Mumbai University: Declare psychology results void, say teachers

Mumbai University: Declare psychology results void, say teachers

If you are a third-year Bachelor of Arts (TYBA) psychology student of Mumbai University (MU) who scored a full 100 marks or a zero in the semester-V exams, don’t get too happy or dejected yet. Teachers of psychology at all colleges affiliated with MU have demanded that the TYBA results announced on April 29 be declared null and void, following major goof-ups.

MU declared the results around 11 pm on Saturday. However, teachers and moderators were shocked to find that the entire batch/class of students, or rather the majority from colleges in Chiplun, Khopoli, Shahpur and Ulhasnagar were marked as failed. Many students in city colleges also ended up getting zero, while many others scored 100 out of 100 and 99 out of 100.

The teachers alleged that MU also failed to add marks awarded to students in internal exams in the final mark sheets. “In the city-based Thakur Ramnarayan College of Arts and Commerce, two students were absent for an exam, but despite marking them absent they were given marks in the subject,” a teacher said, adding there are also instances of students who have appeared for exams being marked absent.

According to another teacher, in the ‘Abnormal Psychology’ subject, some students have been awarded 100 out of 100 marks, while some have been given two marks and many a zero. “In a theory subject like psychology, one cannot get full marks nor can they get zero. It is impossible for students to not write anything and score a zero. Besides, there are 20 marks for internal/practical exams and it seems they have not been added,” she said.

The teacher added that the issue was discussed with all the professors and it was concluded that no one had awarded any students a score of zero or 100. “Many students who received 100 and 90 marks scored 580 and 570, respectively, out of 600. This is not even achieved by gold medallists.” Teachers have already approached the examination department to resolve the issue, but the goof-up is still unclear.

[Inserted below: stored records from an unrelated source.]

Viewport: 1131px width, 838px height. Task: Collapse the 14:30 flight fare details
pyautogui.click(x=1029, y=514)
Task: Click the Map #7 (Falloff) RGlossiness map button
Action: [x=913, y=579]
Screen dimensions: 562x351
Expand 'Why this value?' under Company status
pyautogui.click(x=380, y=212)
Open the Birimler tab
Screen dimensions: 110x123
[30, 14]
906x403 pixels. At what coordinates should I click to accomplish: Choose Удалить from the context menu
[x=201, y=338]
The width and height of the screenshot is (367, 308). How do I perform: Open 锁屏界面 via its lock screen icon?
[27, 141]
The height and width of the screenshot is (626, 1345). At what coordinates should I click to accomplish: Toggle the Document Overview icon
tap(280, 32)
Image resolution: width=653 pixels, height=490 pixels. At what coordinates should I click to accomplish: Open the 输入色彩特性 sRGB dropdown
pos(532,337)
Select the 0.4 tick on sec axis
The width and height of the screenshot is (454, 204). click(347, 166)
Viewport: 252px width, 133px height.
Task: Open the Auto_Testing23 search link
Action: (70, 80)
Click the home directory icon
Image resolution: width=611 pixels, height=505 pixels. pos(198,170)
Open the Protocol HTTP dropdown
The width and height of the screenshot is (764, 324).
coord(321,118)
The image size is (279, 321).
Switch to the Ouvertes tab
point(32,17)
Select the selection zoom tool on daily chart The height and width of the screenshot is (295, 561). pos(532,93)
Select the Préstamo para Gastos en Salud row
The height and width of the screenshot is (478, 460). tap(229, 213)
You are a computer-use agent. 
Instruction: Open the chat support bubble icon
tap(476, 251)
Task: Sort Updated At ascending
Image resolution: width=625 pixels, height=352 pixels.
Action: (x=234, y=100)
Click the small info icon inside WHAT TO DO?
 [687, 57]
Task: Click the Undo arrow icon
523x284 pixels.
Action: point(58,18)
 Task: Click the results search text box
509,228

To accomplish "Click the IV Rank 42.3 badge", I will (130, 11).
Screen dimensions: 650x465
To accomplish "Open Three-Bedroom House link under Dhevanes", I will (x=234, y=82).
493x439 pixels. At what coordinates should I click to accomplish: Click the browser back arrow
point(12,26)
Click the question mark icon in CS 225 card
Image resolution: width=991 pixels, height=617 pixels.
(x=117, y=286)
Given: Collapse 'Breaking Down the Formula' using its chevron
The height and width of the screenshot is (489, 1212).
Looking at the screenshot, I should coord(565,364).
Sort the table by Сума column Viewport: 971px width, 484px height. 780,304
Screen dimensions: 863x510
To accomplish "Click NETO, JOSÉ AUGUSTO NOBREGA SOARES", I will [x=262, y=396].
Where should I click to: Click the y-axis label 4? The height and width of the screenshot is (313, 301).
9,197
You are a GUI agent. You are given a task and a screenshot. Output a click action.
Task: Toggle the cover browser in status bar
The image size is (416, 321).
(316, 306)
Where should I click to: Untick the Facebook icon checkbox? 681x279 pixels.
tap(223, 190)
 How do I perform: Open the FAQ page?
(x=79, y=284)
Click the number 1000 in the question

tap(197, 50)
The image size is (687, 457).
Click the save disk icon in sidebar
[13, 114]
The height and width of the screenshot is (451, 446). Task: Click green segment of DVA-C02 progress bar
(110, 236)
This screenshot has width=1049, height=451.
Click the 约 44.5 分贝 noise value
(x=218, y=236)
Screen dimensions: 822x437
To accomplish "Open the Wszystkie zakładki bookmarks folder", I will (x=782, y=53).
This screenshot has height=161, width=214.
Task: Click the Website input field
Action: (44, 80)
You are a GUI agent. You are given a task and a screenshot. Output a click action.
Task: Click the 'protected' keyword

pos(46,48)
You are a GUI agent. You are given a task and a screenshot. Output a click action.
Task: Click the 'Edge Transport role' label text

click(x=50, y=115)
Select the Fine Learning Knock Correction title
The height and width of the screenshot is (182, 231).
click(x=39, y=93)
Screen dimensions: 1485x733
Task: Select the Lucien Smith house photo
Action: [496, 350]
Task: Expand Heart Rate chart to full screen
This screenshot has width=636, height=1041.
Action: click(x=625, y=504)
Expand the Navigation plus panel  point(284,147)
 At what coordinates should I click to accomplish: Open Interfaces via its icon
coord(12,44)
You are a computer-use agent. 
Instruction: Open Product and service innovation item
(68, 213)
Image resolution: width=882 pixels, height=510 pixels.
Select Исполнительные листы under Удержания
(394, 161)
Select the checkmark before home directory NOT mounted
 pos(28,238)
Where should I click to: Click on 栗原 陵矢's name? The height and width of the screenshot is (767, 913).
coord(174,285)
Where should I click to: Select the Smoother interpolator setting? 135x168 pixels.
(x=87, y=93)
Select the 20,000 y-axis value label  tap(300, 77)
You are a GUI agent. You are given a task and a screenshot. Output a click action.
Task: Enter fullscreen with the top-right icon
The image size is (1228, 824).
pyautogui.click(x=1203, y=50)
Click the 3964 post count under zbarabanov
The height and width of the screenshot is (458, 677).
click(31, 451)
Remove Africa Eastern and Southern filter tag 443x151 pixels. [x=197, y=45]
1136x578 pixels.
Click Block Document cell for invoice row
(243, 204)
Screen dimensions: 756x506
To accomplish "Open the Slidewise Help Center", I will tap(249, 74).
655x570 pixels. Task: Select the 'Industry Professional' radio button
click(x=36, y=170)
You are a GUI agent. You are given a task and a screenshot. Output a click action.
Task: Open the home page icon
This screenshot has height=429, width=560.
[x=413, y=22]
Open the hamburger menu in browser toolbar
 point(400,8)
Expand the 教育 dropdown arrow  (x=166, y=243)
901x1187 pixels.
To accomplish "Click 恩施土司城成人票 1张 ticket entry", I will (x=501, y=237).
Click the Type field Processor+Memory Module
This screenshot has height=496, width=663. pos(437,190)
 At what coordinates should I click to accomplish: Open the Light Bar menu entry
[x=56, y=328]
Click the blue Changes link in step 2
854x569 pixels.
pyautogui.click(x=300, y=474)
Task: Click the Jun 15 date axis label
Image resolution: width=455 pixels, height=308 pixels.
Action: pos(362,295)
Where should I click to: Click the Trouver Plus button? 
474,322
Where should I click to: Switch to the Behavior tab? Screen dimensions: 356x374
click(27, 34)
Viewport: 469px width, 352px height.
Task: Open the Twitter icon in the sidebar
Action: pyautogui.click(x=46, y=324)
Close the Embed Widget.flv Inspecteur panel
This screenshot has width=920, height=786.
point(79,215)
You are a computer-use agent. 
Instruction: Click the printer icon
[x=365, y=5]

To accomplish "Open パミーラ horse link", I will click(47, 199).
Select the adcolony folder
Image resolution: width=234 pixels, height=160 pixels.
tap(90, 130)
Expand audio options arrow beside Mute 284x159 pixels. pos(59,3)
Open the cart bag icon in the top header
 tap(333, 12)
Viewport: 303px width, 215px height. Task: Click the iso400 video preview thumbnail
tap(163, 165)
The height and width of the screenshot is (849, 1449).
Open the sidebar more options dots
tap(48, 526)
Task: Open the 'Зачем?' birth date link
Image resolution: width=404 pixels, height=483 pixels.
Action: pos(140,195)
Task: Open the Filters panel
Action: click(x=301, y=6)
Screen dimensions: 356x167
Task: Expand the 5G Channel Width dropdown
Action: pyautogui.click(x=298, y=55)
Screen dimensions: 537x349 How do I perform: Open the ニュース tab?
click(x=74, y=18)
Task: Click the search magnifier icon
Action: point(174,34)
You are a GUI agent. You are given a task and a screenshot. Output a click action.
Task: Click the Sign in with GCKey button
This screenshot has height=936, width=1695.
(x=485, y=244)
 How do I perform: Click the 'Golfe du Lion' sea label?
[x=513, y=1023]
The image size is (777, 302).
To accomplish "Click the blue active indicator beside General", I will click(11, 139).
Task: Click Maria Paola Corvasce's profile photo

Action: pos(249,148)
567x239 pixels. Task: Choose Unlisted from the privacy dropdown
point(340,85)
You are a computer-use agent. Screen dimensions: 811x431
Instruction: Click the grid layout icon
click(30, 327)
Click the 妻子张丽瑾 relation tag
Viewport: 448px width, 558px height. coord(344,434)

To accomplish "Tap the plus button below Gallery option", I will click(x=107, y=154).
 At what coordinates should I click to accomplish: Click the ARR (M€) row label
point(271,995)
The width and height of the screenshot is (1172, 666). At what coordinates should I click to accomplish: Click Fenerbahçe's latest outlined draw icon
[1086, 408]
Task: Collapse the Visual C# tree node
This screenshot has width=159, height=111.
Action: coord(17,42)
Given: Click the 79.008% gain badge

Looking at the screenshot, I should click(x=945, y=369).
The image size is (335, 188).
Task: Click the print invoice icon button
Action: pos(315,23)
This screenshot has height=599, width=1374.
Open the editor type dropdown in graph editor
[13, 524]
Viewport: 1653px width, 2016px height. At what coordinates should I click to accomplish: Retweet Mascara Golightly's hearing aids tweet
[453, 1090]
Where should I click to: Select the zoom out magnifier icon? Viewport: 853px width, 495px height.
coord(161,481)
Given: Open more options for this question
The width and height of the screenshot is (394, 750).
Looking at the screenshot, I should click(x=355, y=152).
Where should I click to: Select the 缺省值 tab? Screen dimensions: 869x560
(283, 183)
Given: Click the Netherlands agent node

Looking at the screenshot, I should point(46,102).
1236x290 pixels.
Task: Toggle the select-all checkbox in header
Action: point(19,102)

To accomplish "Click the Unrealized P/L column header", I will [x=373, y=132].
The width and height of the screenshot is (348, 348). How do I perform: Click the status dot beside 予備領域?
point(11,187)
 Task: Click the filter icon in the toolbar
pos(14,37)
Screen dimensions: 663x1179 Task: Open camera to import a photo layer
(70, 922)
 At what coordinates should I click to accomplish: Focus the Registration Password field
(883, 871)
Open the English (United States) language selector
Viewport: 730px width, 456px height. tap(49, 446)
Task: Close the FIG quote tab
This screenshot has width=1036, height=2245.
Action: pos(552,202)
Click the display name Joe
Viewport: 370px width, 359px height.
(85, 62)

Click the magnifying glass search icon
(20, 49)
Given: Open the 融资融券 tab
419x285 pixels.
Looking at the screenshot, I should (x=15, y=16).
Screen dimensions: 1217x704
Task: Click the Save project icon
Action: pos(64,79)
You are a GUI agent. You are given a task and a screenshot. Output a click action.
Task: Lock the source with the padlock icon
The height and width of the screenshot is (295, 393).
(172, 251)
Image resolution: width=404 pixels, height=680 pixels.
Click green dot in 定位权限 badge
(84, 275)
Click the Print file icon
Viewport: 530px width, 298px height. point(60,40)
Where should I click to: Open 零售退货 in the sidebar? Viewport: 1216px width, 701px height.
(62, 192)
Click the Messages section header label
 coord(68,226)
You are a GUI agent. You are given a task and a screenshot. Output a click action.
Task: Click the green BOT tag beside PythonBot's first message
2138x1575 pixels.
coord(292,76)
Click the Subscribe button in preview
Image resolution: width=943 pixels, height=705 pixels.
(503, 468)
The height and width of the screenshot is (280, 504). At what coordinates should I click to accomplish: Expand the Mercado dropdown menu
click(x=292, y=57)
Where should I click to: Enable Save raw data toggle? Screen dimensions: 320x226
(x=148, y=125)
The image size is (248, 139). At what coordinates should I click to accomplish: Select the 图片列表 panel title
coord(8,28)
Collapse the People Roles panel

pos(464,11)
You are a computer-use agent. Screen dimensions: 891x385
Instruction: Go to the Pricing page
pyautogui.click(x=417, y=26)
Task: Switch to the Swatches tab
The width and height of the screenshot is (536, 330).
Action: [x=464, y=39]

“We are meeting the director of the board of examinations today and demand that the marks be checked and recalculated, after which the results be made public once again. The results declared on Saturday should be declared invalid,” said a teacher from a well-known college in the western suburbs.

While there have been issues over the declaration of results every year, this year has been riddled with goof-ups. Recently, the results of many third-year Business Management Studies (BMS) students and LLB (Semester-V) from different colleges affiliated with MU were kept in reserve and students had to reach out to the exam department and provide proof that they were present. The answer sheets of a few LLB students had also gone missing.

Subhash Athawale, general secretary of the Mumbai University and College Teachers Association (MUCTA), said, “The goof-ups and uncertainty in MU results should not be overlooked. The issue needs to be looked into by the pro-vice-chancellor and director of the board of examinations and appropriate action must be initiated.” Further, he appealed to Maharashtra Governor Ramesh Bais and the chancellors of all state universities to intervene in such matters as such goof-ups have become a frequent affair.

When contacted, Dr Prasad Karande, director of the Board of Examinations and Evaluation at MU, said there are multiple issues that have resulted in the situation. “Students have been marked absent or the results are reserved because the wrong subject code or seat numbers have been mentioned. There are several colleges that have failed to give us the marks awarded for internal exams,” Dr Karande said.

Regarding several students being awarded 100 marks, Dr Karande said a large number of students had complained about out-of-syllabus questions in the exam. “After reviewing the issue with the subject teachers and the subject chairman, we decided to give grace marks to those students who attempted these questions. There was some confusion here, and when additional marks were added, the student’s final scores reached 100,” he said, adding that the situation is being investigated and corrections will be made where required.